La prière, la vie contemplative, ne sont pas l’apanage des moines. Il n’est pas rare aujourd’hui de rencontrer des personnes vivant dans le monde qui s’inspirent de la Règle de Saint Benoît pour leur vie de prière. Mais, plus que pour ces derniers, la Règle est écrite pour aider les moines à atteindre un degré d’union à Dieu. Notre cadre de vie, avec ses temps de prière, de lectio divina, de travail et de vie fraternelle, est propice à une expérience spirituelle. Sainte Thérèse d’Avila, après avoir décrit par le menu les nombreuses demeures du Château Intérieur, insiste auprès de ses sœurs pour qu’elles ne cherchent pas à situer géographiquement, si l’on peut dire, où elles en sont dans leur itinéraire spirituel.

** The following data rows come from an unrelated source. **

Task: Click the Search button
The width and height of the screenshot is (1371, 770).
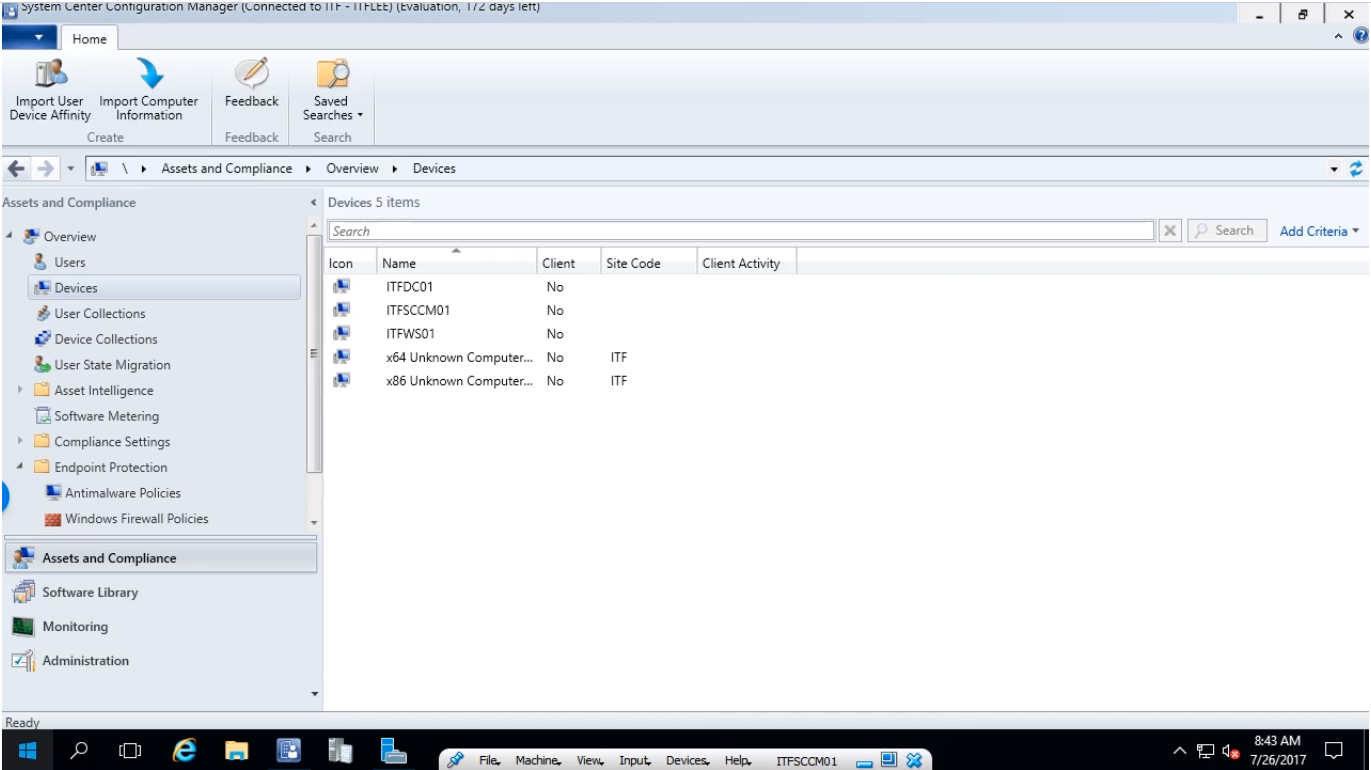Action: (1226, 231)
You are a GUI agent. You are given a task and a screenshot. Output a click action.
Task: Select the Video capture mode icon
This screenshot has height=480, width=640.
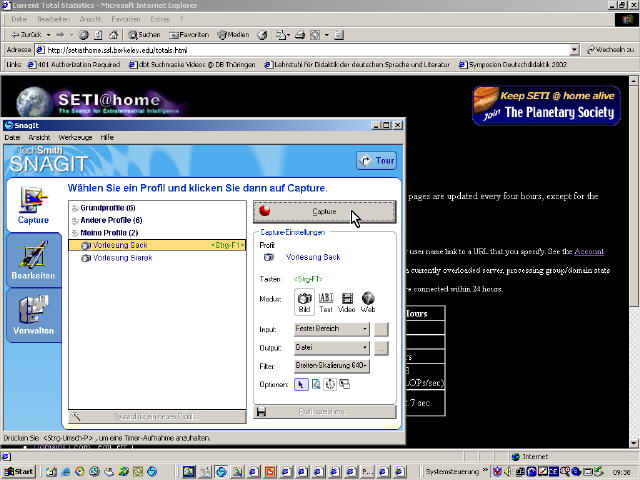click(347, 299)
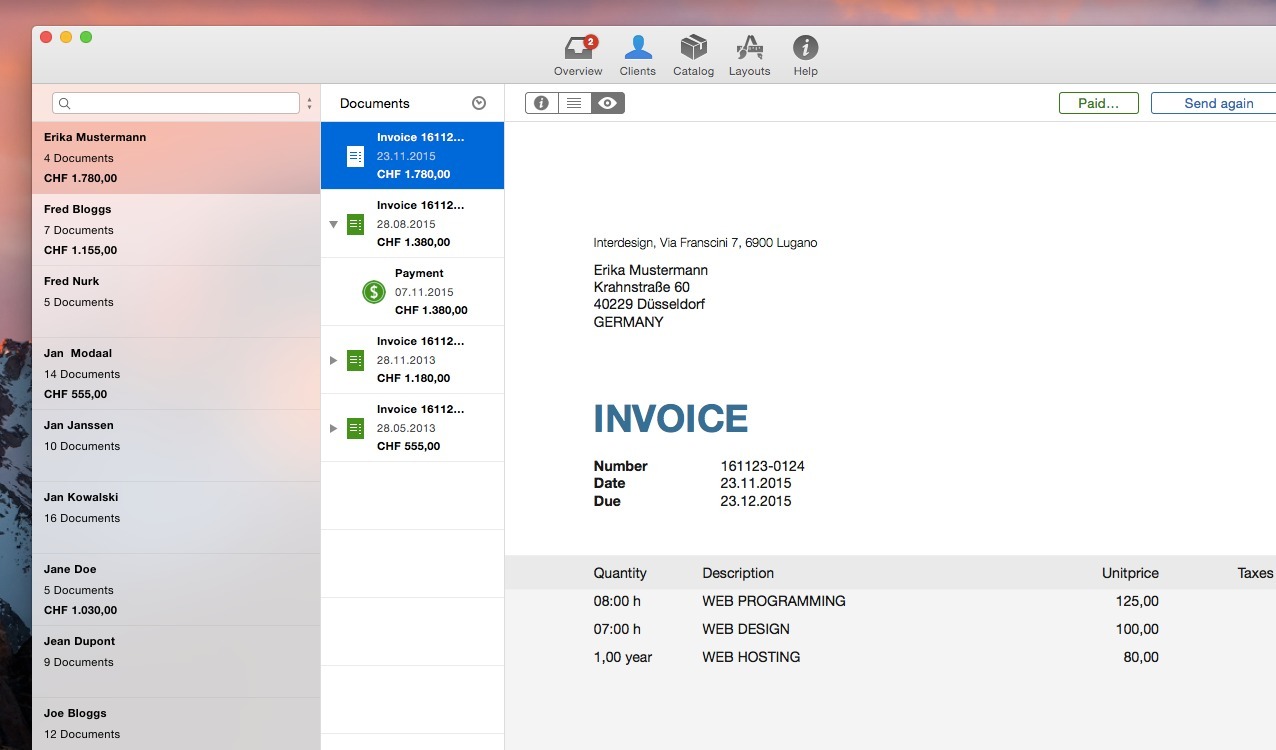Select client Jane Doe in list

(x=176, y=589)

La vie spirituelle est une expérience tellement individuelle qu’il est difficile de la chosifier. C’est pourquoi Saint Benoît n’en parle pas. Mais reconnaissons que notre cadre de vie est propice pour avancer toujours plus et vivre à notre tour cette expression qui lui est chère : Ne rien préférer à l’amour du Christ. (RB 4)

Et Benoît conclut sa Règle avec cette invitation solennelle :
Qui que tu sois donc qui te hâtes vers la patrie céleste, 
accomplis, avec l’aide du Christ, cette petite règle pour débutants, 
alors, sous la garde de Dieu, tu parviendras à ces plus hauts sommets 
de doctrine et de vertu. (RB 72)

Cela rappelle ce qu’il écrivait dans le Prologue :
À mesure qu’on progresse dans une sainte vie et dans la foi, le cœur se dilate, 
et c’est avec une indicible douceur d’amour que l’on court 
dans la voie des commandements de Dieu. (RB Prol)

En ce jour de fête, demandons à Dieu dans cette Eucharistie la grâce de suivre l’exemple et les enseignements de Saint Benoît pour pour avoir part, nous aussi, à la vie éternelle dans son Royaume.